How to Grow Currants
Currants are really quite easy to grow. The main thing you'll need to worry about is training or shaping the plant for ease of harvest. You'll want the plant to be kind of "goblet-shaped," meaning that the center is open for air circulation, and all of the fruiting branches are on the outer edges so you can reach fruit easier. You don't absolutely have to do this -- I don't bother in my own garden. But it would definitely make harvesting a little easier.
It's also a good idea to prune out any suckers that form around the plant. Do this each spring, and cut back each of the branches on the plant by about one-third. This will help keep your currants productive and prevent them from becoming too overgrown.
After they're done fruiting, in June or so for most of us, prune side shoots back to about half their length. Do one more pruning in winter, so that each branch has two to three buds on it. Again, this will keep your currant plants productive and attractive.

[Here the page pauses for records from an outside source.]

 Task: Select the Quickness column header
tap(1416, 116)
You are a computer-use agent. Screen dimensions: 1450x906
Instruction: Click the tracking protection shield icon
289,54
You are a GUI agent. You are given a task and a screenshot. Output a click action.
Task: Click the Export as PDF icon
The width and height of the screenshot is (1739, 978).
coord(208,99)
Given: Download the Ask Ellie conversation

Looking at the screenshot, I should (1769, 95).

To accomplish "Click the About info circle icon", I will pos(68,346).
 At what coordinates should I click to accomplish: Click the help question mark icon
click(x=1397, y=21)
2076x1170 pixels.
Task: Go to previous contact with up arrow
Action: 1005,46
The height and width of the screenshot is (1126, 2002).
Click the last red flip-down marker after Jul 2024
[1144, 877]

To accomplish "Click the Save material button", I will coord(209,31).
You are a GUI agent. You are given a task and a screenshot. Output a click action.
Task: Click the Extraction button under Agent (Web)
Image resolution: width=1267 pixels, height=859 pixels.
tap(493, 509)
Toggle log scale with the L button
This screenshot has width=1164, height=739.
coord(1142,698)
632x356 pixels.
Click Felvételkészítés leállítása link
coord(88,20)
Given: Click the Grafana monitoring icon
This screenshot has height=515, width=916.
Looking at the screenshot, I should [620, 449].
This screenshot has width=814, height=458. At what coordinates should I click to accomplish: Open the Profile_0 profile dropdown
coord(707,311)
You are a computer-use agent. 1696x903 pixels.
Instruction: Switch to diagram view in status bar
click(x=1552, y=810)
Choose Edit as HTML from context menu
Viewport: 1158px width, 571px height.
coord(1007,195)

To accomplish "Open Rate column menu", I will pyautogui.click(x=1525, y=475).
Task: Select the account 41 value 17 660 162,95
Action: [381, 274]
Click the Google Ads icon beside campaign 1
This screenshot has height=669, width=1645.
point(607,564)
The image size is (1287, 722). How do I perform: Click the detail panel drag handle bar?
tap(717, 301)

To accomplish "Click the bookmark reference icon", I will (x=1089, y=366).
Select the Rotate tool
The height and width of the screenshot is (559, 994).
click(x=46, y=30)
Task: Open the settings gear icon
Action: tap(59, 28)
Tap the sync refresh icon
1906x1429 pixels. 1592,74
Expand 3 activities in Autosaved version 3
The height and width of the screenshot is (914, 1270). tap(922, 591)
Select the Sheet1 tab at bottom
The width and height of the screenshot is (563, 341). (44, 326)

Currant Pests and Problems
Currants really don't have many pest or disease issues. Your main issue will likely be birds, who will either go after the forming buds in early spring, or, occasionally, the ripening berries. There are several things you can do to protect berries from birds, but the easiest is to cover your plants with netting or row covers.
Currants can be harvested for pies when they are still green, but if you want them for jelly or jam, best wait until they're red.
There are a couple of ways to harvest currants. You can use pruners or garden shears to cut off each cluster of currants, then take them inside and pick each berry off of the stems. Or (and this is my preferred method) you can just run your hand along the cluster, pulling from the top to the bottom, and catching any berries in your hand. This is much faster, and it allows you to leave any unripe currants on the plant to continue ripening.
Unlike raspberries or strawberries, you can leave ripe currants on the bush for a couple of weeks with no ill effect. They won't lose quality or get mushy, so if you'd rather wait for most of your currants to ripen before you start harvesting, you can do so.
So, what can you do with currants? Here are a few ideas from around About.com:
- Irish Soda Bread with Currants
- Strawberry-Red Currant Preserves
- Red Currant Jam
- Red Currant Jelly
- Currant Sauce
Currants are easy, cold-tolerant fruits that just about any Northern gardener can grow. Consider adding one or two to your landscape, and you'll have an attractive and fruitful landscape.